Amateur astronomer by night and primary school teacher by day Hanny van Arkel discovered this little green man-cloud in the sky, and promptly got it named after herself: Hanny’s Voorwerp (voorwerp = “object”). When I say little, I mean huge.
Van Arkel, who hails from Heerlen in Limburg, made her discovery as part of a distributed computing project called Galaxy Zoo, in which volunteer participants are asked to classify images from the Sloan Digital Sky Survey according to a list of known celestial objects. The Voorwerp wasn’t on that list.
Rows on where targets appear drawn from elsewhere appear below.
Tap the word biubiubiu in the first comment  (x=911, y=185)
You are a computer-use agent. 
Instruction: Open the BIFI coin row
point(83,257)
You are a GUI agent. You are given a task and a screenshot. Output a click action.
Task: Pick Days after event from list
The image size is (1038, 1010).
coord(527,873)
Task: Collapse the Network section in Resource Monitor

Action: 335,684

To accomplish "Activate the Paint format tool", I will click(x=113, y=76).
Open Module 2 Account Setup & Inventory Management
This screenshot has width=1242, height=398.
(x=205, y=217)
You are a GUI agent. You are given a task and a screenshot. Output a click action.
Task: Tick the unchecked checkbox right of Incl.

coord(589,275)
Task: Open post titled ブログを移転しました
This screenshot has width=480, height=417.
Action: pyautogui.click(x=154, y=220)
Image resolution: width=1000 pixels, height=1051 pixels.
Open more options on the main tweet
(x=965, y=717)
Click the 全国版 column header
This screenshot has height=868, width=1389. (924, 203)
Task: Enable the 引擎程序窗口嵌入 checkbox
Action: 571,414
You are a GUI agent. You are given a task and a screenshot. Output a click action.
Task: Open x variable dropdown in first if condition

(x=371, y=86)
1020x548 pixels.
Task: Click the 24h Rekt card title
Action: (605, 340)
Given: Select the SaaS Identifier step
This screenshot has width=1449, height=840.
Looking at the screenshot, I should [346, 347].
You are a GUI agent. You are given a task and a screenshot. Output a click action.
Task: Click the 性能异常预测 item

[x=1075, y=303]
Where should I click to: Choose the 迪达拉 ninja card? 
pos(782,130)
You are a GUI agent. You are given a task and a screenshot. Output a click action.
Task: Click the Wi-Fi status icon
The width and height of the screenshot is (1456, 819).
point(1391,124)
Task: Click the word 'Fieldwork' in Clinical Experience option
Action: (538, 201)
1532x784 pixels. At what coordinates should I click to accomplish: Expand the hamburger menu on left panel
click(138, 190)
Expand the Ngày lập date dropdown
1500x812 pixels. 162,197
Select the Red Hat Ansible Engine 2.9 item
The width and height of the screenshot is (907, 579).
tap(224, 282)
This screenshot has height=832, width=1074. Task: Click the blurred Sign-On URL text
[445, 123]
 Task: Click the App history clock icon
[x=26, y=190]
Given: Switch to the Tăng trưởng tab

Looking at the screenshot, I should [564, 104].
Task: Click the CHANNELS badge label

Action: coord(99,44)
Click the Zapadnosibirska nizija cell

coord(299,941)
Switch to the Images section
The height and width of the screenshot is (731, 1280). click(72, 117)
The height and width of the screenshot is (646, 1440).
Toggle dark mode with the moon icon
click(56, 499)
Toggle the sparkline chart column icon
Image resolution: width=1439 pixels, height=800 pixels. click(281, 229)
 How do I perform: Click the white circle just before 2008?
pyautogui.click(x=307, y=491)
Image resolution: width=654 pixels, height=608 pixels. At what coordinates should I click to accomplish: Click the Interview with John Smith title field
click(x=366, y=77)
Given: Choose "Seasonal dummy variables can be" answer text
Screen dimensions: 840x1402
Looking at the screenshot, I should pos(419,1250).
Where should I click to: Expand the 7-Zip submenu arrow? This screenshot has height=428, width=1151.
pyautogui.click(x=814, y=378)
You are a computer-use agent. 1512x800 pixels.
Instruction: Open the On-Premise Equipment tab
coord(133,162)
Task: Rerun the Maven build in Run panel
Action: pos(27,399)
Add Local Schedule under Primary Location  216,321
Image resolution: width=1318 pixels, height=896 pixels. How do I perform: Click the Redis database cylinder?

A guess of what the object could be comes from astronomer Bill Keel. Quoting the Galaxy Zoo blog:
A hundred thousand years ago, a quasar blazed behind the stars which would have already looked recognizably like the constellation Leo Minor. Barely 700 million light-years away, it would have been the nearest bright quasar, shining (had anyone had a telescope to look) around 13th magnitude, several times brighter than the light of the surrounding galaxy. This galaxy, much later cataloged as IC 2497, is a massive spiral galaxy which was in the process of tidally shredding a dwarf galaxy rich in gas – gas which absorbed the intense ultraviolet and X-ray output of the quasar and in turn glowed as it cooled. But something happened to the quasar. Whether it turned off, dropped to a barely simmering level of activity as its massive black hole became starved for gas to feed its accretion, or it was quickly shrouded in gas and dust, we don’t see it anymore.
But we see its echo.
Astronomers are apparently lining up to get a shufty at the Voorwerp through the Hubble Telescope, which is currently awaiting repair by a Space Shuttle crew.
Via Sargasso (Dutch). I re-coloured the original photo, because people pointed out that the blob is more likely to be green than blue. CP/IMH: “The chances of anything coming from Mars / Are a million to one, he said / The chances of anythiiiing coming from Mars / Are a million to one … and still, they come.”